How do I work around mutability in moment.js?

It's an old question and apologies for shameless self promotion as this is not my intention, just hope it will help someone.

In addition to what razorbeard says (.clone() etc) I created NPM module that attaches immutable methods to whatever Moment.js comes with out of the box. The intention is not to break existing code so module adds new methods with Immu appended to its name.

Each instance returned by moment factory will be decorated with immutable methods e.g moment().startOf() will have corresponding startOfImmu(), add() will have addImmu() etc. Each of those returns new moment rather then modifying existing one. To use it just pass moment factory to momentImmutableMethods to get access to new immutable methods.
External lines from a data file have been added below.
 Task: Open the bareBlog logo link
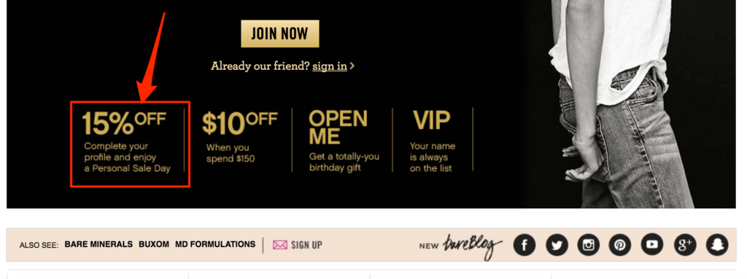(472, 245)
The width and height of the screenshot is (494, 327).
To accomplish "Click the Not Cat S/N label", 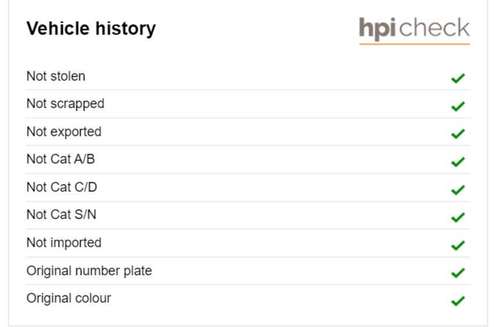I will coord(62,215).
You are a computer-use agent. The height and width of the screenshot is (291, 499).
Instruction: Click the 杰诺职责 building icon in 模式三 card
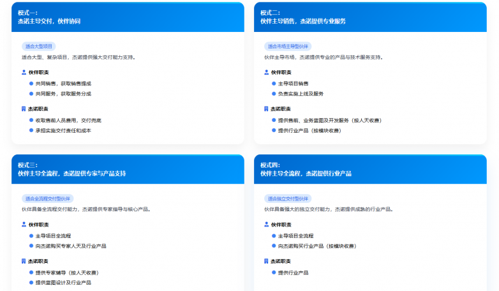(x=24, y=261)
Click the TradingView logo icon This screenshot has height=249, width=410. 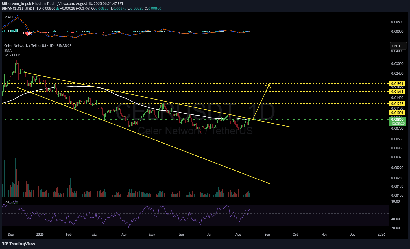(x=5, y=244)
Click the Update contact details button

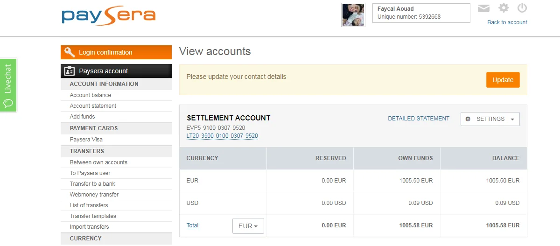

Example:

var moment = require('moment'); // or moment-timezone 
import { momentImmutableMethods } from 'moment-immutable-methods';

// to decorate instances with immutable methods we need to extend moment factory as below:
momentImmutableMethods(moment);

// now every instance returned by moment will have Immu methods attached.


// IMMUTABLE EXAMPLE
// we using immutable methods that were attached to every instance, these have Immu appended to original name
const ddd = moment({
  hour: 5,
  minute: 10
});
// Moment {_isAMomentObject: true, _i: {…}, _isUTC: false, _pf: {…}, _locale: Locale, …}
const eee = ddd.startOfImmu('day');
// Moment {_isAMomentObject: true, _i: {…}, _isUTC: false, _pf: {…}, _locale: Locale, …}
console.log(ddd === eee);
// false
const fff = eee.startOfImmu('month');
// Moment {_isAMomentObject: true, _i: {…}, _isUTC: false, _pf: {…}, _locale: Locale, …}
console.log(ddd === fff);
// false
console.log(eee === fff);
// false
console.log(ddd.format('DD/MM/YY HH:mma'));
// "14/04/18 05:10am"
console.log(eee.format('DD/MM/YY HH:mma'));
// "14/04/18 00:00am"
console.log(fff.format('DD/MM/YY HH:mma'));
// "08/04/18 00:00am"

Its on NPM at https://www.npmjs.com/package/moment-immutable-methods


There's a Moment.js plugin on NPM called frozen-moment - You could use moment().freeze() in place of Object.freeze(moment()).

Otherwise, vanilla Moment.js has a clone method that should help you avoid mutability problems, so you could do something like this:

var a = moment(),
    b = a.clone(); // or moment(a)

UPDATE:

It has been two years since I wrote this answer. In this time, another library for working with dates has surfaced and gained a lot of traction: https://date-fns.org/

This library is immutable by default and follows a modular, functional architecture, which means it is better suited to tree shaking and client-side bundling. If you are working on a project that makes extensive use of Webpack on the client side, and find that Moment.js is giving you trouble with your build, or even if Moment.js' mutability is causing you a lot of headache, then you should give date-fns a try.